Start of SOURCE MATERIAL

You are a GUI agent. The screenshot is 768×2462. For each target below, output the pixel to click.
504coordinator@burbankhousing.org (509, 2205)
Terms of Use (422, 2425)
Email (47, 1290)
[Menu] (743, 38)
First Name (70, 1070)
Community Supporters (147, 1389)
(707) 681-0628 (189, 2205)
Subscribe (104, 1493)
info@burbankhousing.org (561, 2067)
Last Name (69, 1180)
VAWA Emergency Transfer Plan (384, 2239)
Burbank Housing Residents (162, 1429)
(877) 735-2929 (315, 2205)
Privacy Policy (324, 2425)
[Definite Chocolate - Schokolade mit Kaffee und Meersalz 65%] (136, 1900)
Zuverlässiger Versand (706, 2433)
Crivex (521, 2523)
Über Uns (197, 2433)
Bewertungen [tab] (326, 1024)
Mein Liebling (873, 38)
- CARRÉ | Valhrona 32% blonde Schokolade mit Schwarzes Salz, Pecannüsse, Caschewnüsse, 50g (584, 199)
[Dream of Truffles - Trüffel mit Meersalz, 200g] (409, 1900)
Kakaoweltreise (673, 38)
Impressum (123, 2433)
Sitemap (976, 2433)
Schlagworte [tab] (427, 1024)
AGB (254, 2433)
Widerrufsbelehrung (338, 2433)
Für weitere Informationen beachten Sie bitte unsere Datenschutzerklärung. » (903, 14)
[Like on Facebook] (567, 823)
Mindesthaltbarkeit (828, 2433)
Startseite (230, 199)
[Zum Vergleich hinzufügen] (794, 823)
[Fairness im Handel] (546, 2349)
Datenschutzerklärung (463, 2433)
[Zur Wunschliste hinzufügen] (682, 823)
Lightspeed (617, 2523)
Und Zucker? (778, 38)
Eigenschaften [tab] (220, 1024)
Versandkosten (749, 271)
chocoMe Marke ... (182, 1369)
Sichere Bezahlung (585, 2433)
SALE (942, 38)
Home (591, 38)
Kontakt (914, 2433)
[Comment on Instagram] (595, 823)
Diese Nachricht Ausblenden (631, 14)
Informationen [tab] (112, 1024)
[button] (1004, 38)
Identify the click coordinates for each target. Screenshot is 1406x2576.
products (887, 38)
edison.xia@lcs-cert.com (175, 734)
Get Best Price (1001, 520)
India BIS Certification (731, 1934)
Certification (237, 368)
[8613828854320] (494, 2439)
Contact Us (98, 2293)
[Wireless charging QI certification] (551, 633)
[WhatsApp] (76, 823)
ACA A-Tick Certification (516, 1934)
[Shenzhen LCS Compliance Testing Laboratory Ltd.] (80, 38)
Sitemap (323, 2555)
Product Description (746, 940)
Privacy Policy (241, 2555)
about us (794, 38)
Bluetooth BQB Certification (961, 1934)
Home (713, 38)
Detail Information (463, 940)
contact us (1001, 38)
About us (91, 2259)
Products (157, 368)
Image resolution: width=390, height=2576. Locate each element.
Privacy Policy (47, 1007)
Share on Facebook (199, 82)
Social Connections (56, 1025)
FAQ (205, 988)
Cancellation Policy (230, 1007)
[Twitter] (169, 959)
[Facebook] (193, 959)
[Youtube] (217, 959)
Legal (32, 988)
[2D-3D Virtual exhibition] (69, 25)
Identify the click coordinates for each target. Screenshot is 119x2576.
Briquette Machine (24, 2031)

End of SOURCE MATERIAL

▶ _PROBLEM REQUIREMENTS_: Lines that include the word "Facebook" are to be extracted from the data above.

▶ _COMPLETED TASK_:
[Like on Facebook] (567, 823)
Share on Facebook (199, 82)
[Facebook] (193, 959)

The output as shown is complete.